■ **Quoted text**
Trader and Modern Psychoanalyst looks at fear and greed

Discussion in 'Psychology' started by neisykay, Dec 9, 2003.

  1. I subsequently read your follow on posts. They make a point about trading and it's varied possibilities.

    If there is a heirarchy of possibilites and it is ranked in order of potential optimum efficiencies, you might want to place yourself in that continuum. Notice that you are not at an extreme place in the continuum. It may be possible that you are not aware of all the components of the spectrum either; I certainly am not. You have chosen a trading approach that is not among the highest potential for extracting capital. Lack of knowledge may be a factor it looks like.

    People make choices, as you do too; You choose to trade mechanically and, on weekends, you choose to explore stuff that you will not do to make money. Your strong adverse emotional state regarding these items demonstrates that it is very risky stuff for you.

■ **Material provided**
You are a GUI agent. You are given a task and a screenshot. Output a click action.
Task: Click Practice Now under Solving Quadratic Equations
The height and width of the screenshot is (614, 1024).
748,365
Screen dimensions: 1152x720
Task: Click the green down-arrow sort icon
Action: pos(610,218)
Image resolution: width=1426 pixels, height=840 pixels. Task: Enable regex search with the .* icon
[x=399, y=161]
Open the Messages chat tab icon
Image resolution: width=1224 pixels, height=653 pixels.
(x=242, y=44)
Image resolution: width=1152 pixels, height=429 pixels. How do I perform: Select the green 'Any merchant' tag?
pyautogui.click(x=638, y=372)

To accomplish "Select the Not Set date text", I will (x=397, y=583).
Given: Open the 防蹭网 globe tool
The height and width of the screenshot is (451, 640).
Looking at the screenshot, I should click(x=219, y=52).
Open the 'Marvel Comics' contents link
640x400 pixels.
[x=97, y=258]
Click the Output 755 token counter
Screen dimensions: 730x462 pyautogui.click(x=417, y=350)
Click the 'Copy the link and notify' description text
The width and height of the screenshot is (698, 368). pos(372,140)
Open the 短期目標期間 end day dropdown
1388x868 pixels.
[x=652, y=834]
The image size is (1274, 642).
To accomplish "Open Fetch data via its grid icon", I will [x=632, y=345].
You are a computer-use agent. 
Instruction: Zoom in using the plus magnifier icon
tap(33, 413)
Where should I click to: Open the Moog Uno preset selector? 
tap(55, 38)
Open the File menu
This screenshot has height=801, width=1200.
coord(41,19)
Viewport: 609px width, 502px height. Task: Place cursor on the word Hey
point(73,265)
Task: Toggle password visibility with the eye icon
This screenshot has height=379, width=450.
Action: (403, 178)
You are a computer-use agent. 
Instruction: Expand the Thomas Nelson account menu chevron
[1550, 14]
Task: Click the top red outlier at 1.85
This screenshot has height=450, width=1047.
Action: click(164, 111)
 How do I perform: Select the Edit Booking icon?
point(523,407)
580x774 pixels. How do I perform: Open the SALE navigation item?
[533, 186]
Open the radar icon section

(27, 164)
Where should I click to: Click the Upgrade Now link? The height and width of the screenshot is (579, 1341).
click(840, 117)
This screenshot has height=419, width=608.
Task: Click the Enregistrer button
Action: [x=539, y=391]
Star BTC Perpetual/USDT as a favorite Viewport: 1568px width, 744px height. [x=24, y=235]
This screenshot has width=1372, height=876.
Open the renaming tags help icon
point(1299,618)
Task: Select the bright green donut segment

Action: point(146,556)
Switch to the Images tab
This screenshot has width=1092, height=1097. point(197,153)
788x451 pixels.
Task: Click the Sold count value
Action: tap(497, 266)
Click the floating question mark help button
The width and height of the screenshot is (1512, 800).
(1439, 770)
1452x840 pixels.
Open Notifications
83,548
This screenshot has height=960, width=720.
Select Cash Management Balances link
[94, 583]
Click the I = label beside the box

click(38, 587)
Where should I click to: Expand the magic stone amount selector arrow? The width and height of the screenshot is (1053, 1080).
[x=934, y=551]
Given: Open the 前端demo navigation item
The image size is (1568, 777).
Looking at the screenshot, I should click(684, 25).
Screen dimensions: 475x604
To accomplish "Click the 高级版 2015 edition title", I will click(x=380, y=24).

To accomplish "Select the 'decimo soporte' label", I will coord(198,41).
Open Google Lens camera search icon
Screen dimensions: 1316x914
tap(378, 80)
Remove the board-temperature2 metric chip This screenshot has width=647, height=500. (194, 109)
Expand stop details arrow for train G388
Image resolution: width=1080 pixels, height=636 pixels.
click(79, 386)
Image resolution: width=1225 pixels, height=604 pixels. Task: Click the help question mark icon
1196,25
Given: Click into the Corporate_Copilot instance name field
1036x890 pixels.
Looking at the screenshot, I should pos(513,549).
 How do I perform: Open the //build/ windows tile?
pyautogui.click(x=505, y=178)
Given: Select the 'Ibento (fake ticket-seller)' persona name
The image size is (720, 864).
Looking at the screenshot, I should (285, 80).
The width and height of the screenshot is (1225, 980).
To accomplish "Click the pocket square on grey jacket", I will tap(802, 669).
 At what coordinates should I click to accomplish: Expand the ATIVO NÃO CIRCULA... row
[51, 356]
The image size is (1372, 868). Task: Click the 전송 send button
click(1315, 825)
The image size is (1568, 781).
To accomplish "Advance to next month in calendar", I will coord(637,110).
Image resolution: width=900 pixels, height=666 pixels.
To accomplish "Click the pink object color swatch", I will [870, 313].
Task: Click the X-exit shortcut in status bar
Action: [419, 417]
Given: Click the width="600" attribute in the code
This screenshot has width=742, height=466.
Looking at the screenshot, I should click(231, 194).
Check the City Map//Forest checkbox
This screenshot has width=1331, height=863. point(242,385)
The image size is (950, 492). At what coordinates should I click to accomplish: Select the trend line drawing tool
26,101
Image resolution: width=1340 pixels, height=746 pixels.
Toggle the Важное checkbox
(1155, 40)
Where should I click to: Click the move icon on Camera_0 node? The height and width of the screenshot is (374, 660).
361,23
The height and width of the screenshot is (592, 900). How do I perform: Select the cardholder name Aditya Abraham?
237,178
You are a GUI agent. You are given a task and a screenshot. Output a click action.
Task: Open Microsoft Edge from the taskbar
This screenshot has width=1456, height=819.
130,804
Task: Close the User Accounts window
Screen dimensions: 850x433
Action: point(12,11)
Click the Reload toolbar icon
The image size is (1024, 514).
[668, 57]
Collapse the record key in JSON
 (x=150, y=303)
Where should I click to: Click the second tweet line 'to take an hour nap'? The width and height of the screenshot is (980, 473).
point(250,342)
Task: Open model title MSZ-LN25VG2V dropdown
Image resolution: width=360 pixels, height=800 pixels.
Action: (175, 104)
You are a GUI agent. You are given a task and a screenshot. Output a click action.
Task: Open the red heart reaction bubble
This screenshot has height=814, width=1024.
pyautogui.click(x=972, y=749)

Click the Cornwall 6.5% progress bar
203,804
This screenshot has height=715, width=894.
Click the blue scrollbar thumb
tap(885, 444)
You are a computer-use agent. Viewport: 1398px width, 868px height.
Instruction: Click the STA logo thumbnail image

■ **Instruction**
Write out the forum post above about fear and greed in trading word for word, from "People make choices, as" to "stuff for you.".

■ **The answer**
People make choices, as you do too; You choose to trade mechanically and, on weekends, you choose to explore stuff that you will not do to make money. Your strong adverse emotional state regarding these items demonstrates that it is very risky stuff for you.